Page extract below:

Learning > Travel

Art Nouveau meets country charm in Latvia

As the country celebrates its 100th birthday, head to its historic capital Riga for stunning architecture, then to the countryside where Latvians live by the seasons and celebrate nature with pagan festivals

Image
Lydia Vasko on 08 Apr 2018

The Straits Times

Share

Facebook Email


Is it Baltic or Balkan? I get asked this question almost every time I mention Latvia. Not many people have heard of the Baltic country or know where it is, but it is Latvia's centennial this year and there is much to explore in this undiscovered gem of northern Europe.

 

When I arrive in late August, as warm sunny days are transitioning into cool autumnal skies, I imagine I will find a sort of Scandi-Russia hybrid after centuries of rule by Germany, Sweden and Russia. There is some evidence of that in the sound of the language, the food and the neutral minimalism of modern Latvian design.

 

But the people - warmer than the Swedes, quieter than the Russians and more relaxed and laissez-faire than the Germans - are quite different.

 

To get to the heart of the culture and the people, one must go to the countryside, where Latvians live by the seasons, sing folk songs and celebrate nature with pagan festivals, as they have done for centuries.

 

Most visitors start by heading to the historic centre of Latvia's capital Riga to admire the city's mediaeval quarter, romantic cobblestone streets and colourful Art Nouveau district - and they should. Riga has "the finest collection of Art Nouveau buildings in Europe", according to Unesco, which added the city's historic centre to its World Heritage list in 1997.

 

Riga sits along a sheltered natural harbour 15km upriver from the mouth of the river Daugava, once the haunt of Vikings and the start of an ancient trade route called the Amber Road, which brought high-quality Baltic amber to the Mediterranean Sea for more than a thousand years.

 

Large quantities of Baltic amber were even found in the Royal Tomb of Qatna, Syria, and in the breast ornament of the Egyptian pharaoh Tutankhamen, both from around 1300BC.

 

Established in 1201 by Bishop Albert of Riga, a German whose task was to protect his country's trade in the region and convert the pagan natives to Christianity, the city and much of the surrounding countryside were largely under German control until 1621, when it was lost to the Swedes and then to the Russians in 1710, by which time it was one of the largest cities in Northern Europe.

 

The Russians brought industrialisation and the city bloomed, experiencing its golden age from 1890 to 1914, when Riga was the third-largest and the most advanced city in the Russian empire - it was the first to install electricity, lifts and central heating.

 

It was during this period that ornate Art Nouveau buildings were constructed, with bold sculptural facades of bare-chested figures, curling floral motifs and emotive, almost tortured faces, with open mouths and sorrowful eyes - quite unlike any others I have seen in Europe.

End of Page extract.

**What to work on:**
a) According to the Latvia travel article, who established Riga in 1201?
b) Repeat the passage of the Latvia travel article word for word, starting at "Large quantities of" and ending at "in Northern Europe.".
Rely only on the Latvia travel article.

Given entries below:

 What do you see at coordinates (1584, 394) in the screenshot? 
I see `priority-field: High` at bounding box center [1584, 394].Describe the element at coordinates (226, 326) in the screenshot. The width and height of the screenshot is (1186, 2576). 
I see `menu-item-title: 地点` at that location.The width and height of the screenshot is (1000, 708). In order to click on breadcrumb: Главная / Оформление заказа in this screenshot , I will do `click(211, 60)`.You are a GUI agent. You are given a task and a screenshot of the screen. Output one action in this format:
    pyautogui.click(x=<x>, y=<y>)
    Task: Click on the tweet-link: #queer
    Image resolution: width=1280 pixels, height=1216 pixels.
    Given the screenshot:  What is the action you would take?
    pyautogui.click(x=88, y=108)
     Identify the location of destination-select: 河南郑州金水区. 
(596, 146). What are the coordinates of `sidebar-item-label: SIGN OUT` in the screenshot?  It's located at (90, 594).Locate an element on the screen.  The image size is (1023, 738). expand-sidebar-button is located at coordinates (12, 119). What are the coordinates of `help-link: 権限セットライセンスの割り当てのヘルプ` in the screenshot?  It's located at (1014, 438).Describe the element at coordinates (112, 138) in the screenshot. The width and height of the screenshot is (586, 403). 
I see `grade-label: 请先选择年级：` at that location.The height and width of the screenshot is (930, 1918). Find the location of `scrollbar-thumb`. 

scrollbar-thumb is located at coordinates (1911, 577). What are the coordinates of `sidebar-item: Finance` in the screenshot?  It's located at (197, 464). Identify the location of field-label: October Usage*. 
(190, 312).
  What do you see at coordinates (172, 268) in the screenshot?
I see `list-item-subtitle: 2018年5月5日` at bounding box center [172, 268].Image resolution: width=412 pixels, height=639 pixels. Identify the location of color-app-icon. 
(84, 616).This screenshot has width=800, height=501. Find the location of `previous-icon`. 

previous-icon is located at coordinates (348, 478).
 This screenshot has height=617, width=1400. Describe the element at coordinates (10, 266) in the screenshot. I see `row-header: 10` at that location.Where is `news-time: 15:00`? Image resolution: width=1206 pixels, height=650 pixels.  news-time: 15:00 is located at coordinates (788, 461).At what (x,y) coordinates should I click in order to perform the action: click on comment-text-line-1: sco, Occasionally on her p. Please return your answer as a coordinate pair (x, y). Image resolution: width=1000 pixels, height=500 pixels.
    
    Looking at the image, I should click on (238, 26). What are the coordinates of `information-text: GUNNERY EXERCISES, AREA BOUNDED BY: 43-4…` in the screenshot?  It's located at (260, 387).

End of Given entries.

**Responses by item number:**
a) Bishop Albert of Riga established it.

b)
Large quantities of Baltic amber were even found in the Royal Tomb of Qatna, Syria, and in the breast ornament of the Egyptian pharaoh Tutankhamen, both from around 1300BC.

 

Established in 1201 by Bishop Albert of Riga, a German whose task was to protect his country's trade in the region and convert the pagan natives to Christianity, the city and much of the surrounding countryside were largely under German control until 1621, when it was lost to the Swedes and then to the Russians in 1710, by which time it was one of the largest cities in Northern Europe.